A Useful Guide For Landlords & HMO Regulations, And Important Tips About HMO Insurance
This article covers the basic aspects of HMO Regulations, and HMO Insurance.
The definition of a House in Multiple Occupation (HMO) can be confusing. An HMO property is one that is shared by a minimum of three tenants who create in excess of one household but who all share either a bathroom, toilet or kitchen. Examples of this could be an investment property that has been appropriately converted into bedsits or a halls of residence for student occupation.
The main appeal to a landlord of letting out their investment property as an HMO is the opportunity to achieve an excellent return with the rental income from such a venture potentially achieving two to three times more than for a single household.
However, with the possible high returns come a number of extra considerations and risks that you must be aware of.
So, in order to help you make a balanced decision, below are the top 5 things to consider before deciding whether letting out your investment property as an HMO is appropriate.
1) Large turnover of tenants
Tenants residing in HMOs tend to stay for a short period of time in comparison with a family renting a property. The problem with this is that a landlord will be faced with frequently having to find new occupants and going through the administration process on a regular basis. For instance, references will need to be obtained and a detailed record must be kept of who is living in the property. This may seem simple but when you are dealing with the likes of migrant workers it is not always easy to keep on top of the paperwork. You will need to ensure that each tenant has signed a specific HMO contract and you will need to keep the local authority up to date with the names of the tenants.

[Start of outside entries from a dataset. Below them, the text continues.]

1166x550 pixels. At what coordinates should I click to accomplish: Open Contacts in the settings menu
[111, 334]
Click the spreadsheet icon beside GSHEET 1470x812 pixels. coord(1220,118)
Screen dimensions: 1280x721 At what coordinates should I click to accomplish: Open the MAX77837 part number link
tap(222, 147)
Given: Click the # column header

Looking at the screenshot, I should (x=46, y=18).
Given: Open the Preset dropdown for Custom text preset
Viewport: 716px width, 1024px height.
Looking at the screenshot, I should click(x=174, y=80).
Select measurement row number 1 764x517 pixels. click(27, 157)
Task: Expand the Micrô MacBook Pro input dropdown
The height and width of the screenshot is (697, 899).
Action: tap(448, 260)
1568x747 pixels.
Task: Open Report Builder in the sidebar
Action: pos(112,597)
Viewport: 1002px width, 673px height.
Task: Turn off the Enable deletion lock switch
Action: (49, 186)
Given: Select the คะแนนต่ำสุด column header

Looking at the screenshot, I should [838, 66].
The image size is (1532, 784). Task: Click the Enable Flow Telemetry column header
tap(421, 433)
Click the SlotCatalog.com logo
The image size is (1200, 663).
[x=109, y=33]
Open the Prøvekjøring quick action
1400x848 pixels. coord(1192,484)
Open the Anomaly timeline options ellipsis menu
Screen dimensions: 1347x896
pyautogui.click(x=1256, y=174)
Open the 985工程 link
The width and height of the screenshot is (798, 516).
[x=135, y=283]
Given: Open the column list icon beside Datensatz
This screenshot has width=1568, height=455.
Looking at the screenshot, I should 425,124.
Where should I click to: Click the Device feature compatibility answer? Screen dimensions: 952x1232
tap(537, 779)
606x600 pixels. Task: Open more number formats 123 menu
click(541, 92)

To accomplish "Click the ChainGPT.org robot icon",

2) High property maintenance
Unfortunately, a tenant in an HMO property has a reputation for not maintaining the property in a reasonable state whilst residing there when compared with a family or professional couple. This may be due to the fact that he or she may not be staying in the property for long and therefore can’t be bothered to look after it.
As a result, you may need to arrange for the property to be cleaned and decorated more frequently thus adding to your maintenance costs. Also, an HMO tenant is less likely to notify you of any problems they spot whilst living in the property such as a leaking tap, cracks or dampness in the walls. Therefore, as the onus is on you to make sure that the property is well kept and does not present any danger to the tenant, you would be advised to make frequent visits to the property or pay a letting agent to make sure there are no such issues. Ultimately, if something untoward happens with the property it is the landlord’s responsibility.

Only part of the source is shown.